DIRECTIONS FOR THIS TASK =
Please copy the lines below word for word, leaving out the pictures.

TASK INPUT =
## START

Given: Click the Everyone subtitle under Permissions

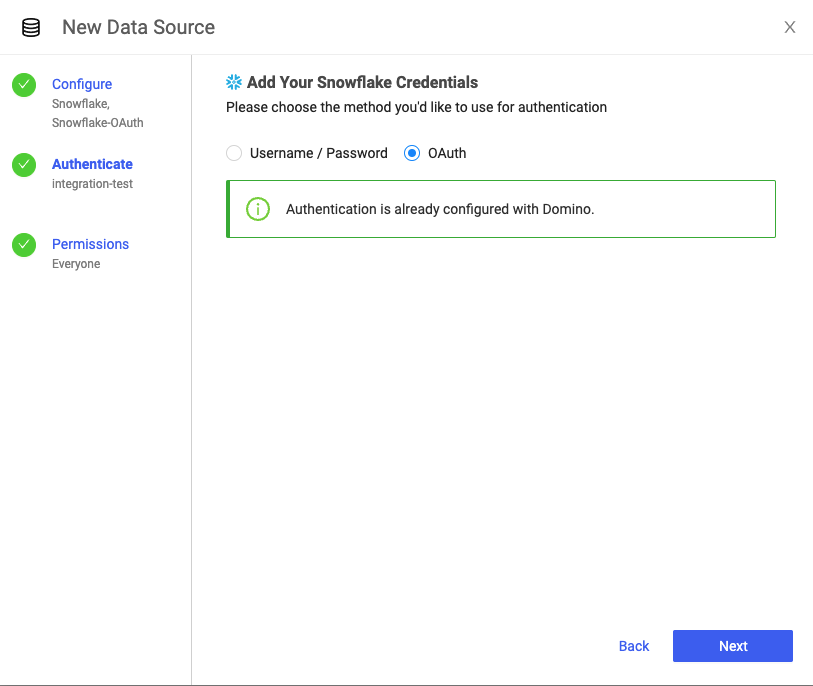Looking at the screenshot, I should pyautogui.click(x=76, y=264).
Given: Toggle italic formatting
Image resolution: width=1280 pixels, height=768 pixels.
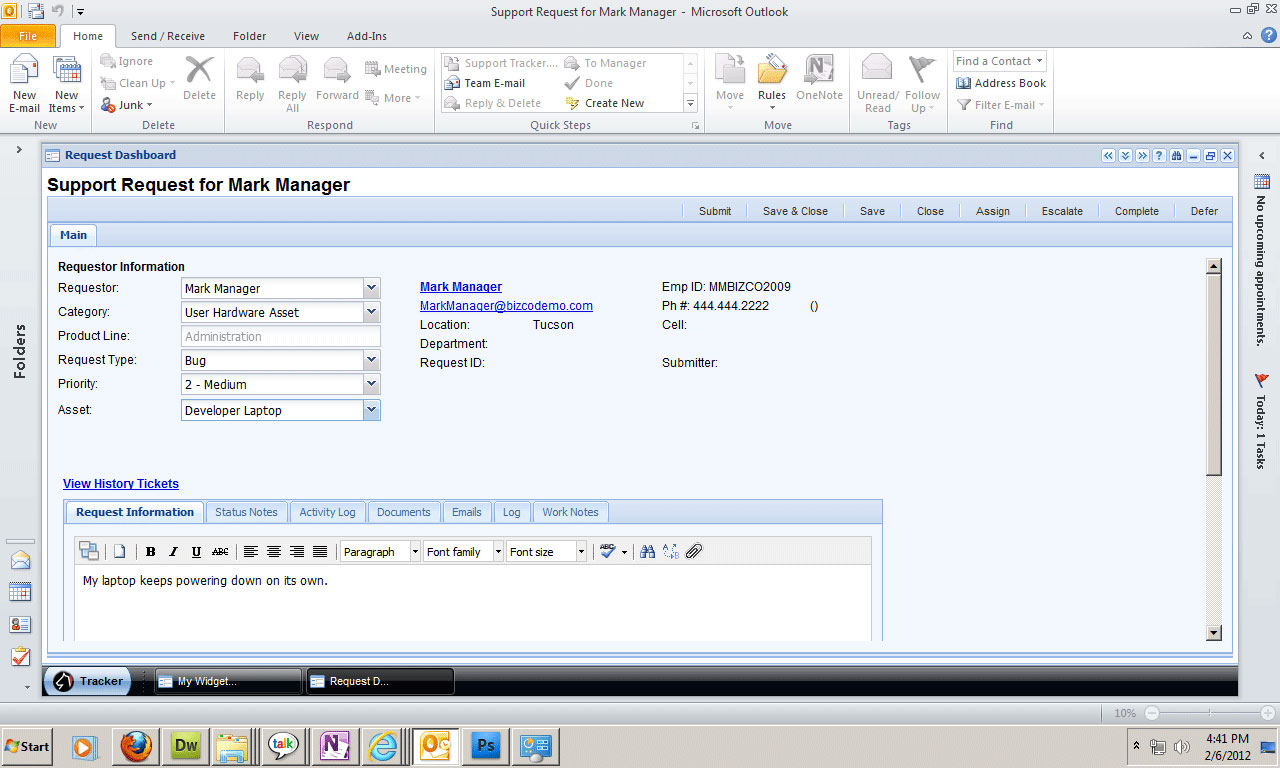Looking at the screenshot, I should tap(172, 551).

## END

RESPONSE FOR THIS EXERCISE =
Given: Click the Everyone subtitle under Permissions

Looking at the screenshot, I should pyautogui.click(x=76, y=264).
Given: Toggle italic formatting
Image resolution: width=1280 pixels, height=768 pixels.
Looking at the screenshot, I should tap(172, 551).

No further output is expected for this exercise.